Output: The trained prediction network.

1. Create the prediction network.

2. Create the target network as a copy of the prediction network.

3. For each epoch

j = 1, \dots, M

do:

4. For each pair

(c, P)

from the training data set, do:

5. For each action

a \in A

do:

6. Calculate the value

Q (c, P, a; w)

with the prediction network.

7. Calculate the probability

p (a | Q; η)

(Equation (22)).

8. End for.

9. Choose an action according to the probabilities

p (a | Q; η)

.

10. Apply the chosen action and set the next position

c^{'} = a (c)

of the agent.

11. Calculate the next probability map

P^{'}

with Equations (20) and (21).

12. If

P = P^{*}

or

c^{'} \notin C

, then

13. Set the immediate reward

R (a) = 0

.

14. Else

15. Calculate the immediate reward

R (a)

with respect to

P

and

P^{'}

(Equation (14)).

16. End if.

17. For each action

a \in A

do:

18. If

P = P^{*}

then

19. Set

Q (c^{'}, P^{'}, a; w^{'}) = 0

.

20. Else

21. Calculate the value

Q (c^{'}, P^{'}, a; w^{'})

with the target network.

22. End if.

23. End for.

24. Calculate the target value

Q^{+} = R (a) + γ \max_{a \in A} Q (c^{'}, P^{'}, a; w^{'})

(Equation (17)).

25. Calculate the temporal difference learning error as

Δ_{l} (Q) = Q^{+} - Q (c, P, a; w)

for the chosen action

a

(Equation (19)) and set

Δ_{l} (Q) = 0

for all other actions.

26. Update the weights

w

in the prediction network by backpropagation with respect to the error

Δ_{l} (Q)

.

27. Every

r

iterations, set the weights of the target network as

w^{'} = w

.

28. End for.

The validation of the network was conducted on a validation data set that includes the pairs

(c, P)

, which are similar to the pairs appearing in the training data set but were not used in the training procedure; the size of the validation data set is approximately ten percent of the size of the training data set.
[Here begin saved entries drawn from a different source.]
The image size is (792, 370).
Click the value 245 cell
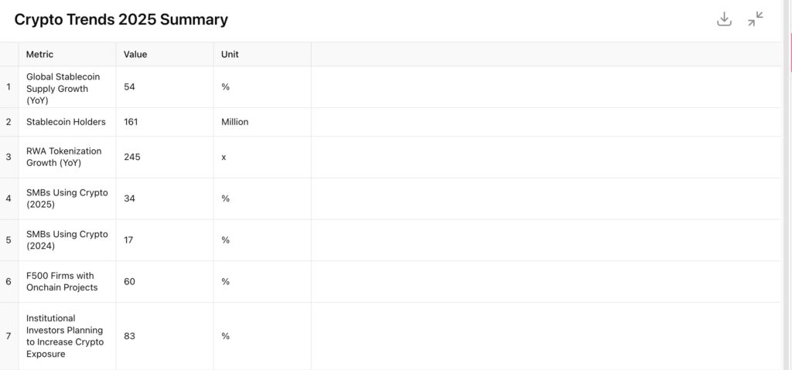click(165, 157)
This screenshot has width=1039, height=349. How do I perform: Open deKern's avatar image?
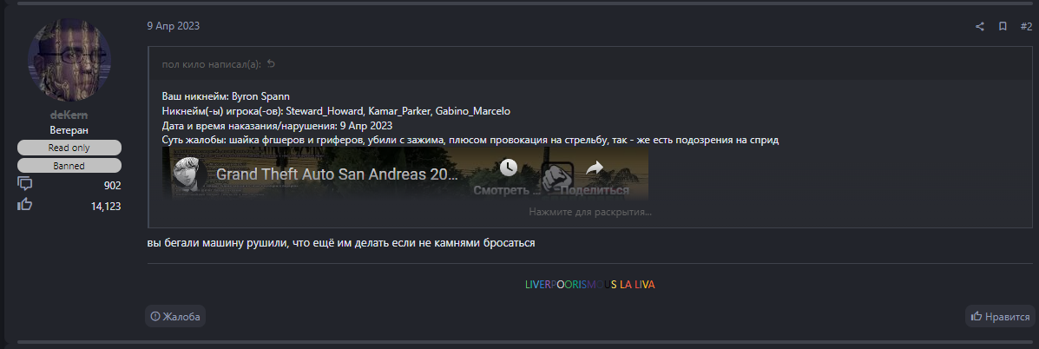pos(69,60)
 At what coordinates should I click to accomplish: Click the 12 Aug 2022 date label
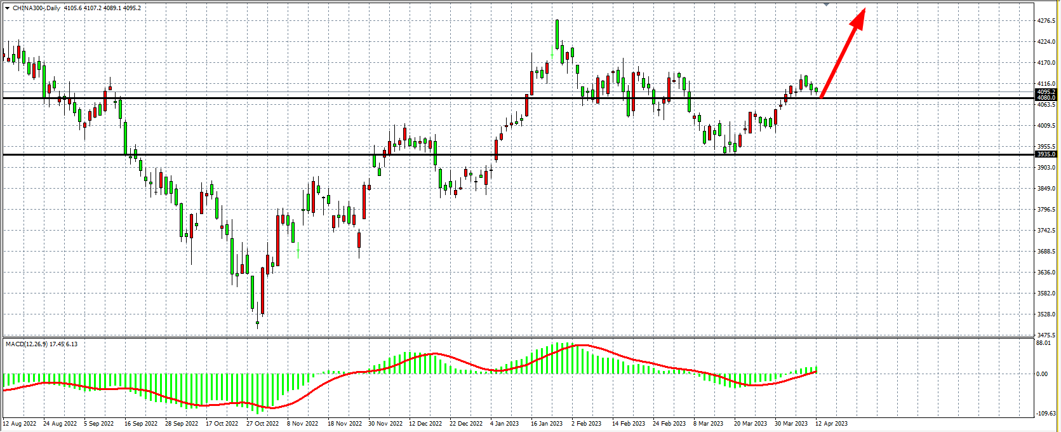[x=20, y=424]
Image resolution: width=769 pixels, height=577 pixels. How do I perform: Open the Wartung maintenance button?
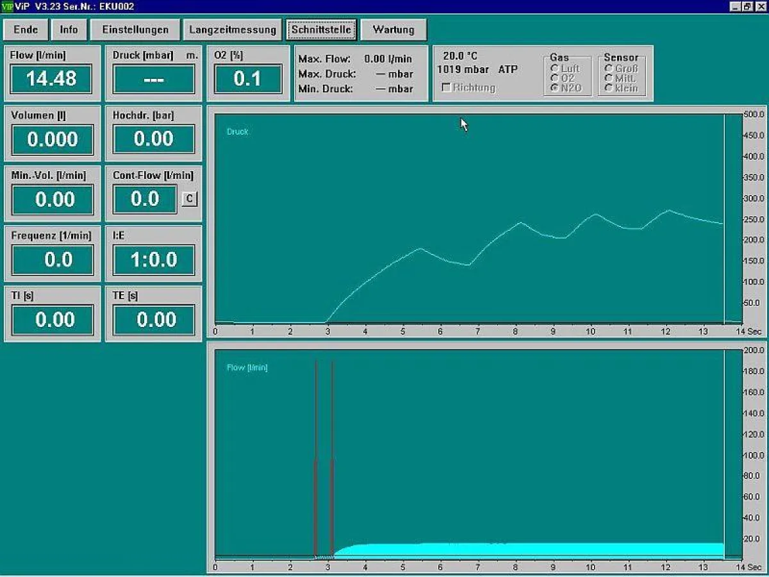coord(393,29)
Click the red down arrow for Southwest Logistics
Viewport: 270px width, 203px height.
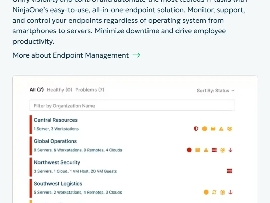pos(231,192)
After training, the Q-max algorithm can be applied to simulated data or in a real search over a domain. It is clear that the structure of the algorithm mimics the search conducted by rescue and military services: first, the algorithm learns the environment (by itself or at least by using the model) and then continues with the search in the real environment, where the probability map is updated with respect to the received alarms and acquired events (Equations (11) and (12)) and decision-making is conducted using the prediction network.

3.6. The SPL Algorithm

Now let us consider the SPL algorithm. Formally, it follows the same ideas and implements the same approach as the Q-max algorithm, but it differs in the definition of the goal function. In the SPL algorithm, the goal function directly represents the aim of the agent to detect all the targets in a minimal number of steps or to take a minimal number of actions before reaching the termination condition.

In parallel to the reward

R (a, t)

defined by Equation (14) for action

a \in A

conducted at time

t

, we define the penalty or the price paid by the agent for action

a \in A

at time

t

. In the case of the shortest path length, the payoff represents the steps of the agent; that is,

O (a, t) = 1

(23)

for each time

t = 1, 2, \dots

until termination of the search. Note again that even if the agent chooses to stay at its current position, the payoff is calculated as

1

.

Then, given a policy

π

for choosing an action, the expected cumulative payoff of an agent that starts in cell

c (t)

with probability map

P (t)

and chooses action

a (t)

is

p l_{π} (c (t), P (t), a (t)) = E_{π} \{\sum_{τ = 0}^{\infty} O (a, t + τ)\},

(24)

and the goal is to find the minimum value

S P L (c (t), P (t), a (t)) = \min_{π} p l_{π} (c (t), P (t), a (t))

(25)

of the expected payoff

p l_{π}

over all possible policies

π

that can be applied after action

a (t)

is chosen at time

t

.

Then, the Bellman equation for calculating the defined minimal expected path length is

S P L (c (t), P (t), a (t)) = O (a, t) + \min_{a \in A} S P L (c (t + 1), P (t + 1), a),

(26)

and the equations that define the training and functionality of the neural networks follow this equation and have the same form as in the Q-max algorithm (with the obvious substitution of maximization by minimization and the use of

γ = 1

).

4. Simulation Results

The suggested algorithm was implemented and tested in several scenarios and its functionality was compared with the functionality of previously developed heuristic algorithms and, in certain simple setups, with the algorithm that provides optimal solution. Numerical simulations include training of neural network, simulation of the detection process by Q-max and SPL algorithms and their comparisons with heuristic and optimal solutions.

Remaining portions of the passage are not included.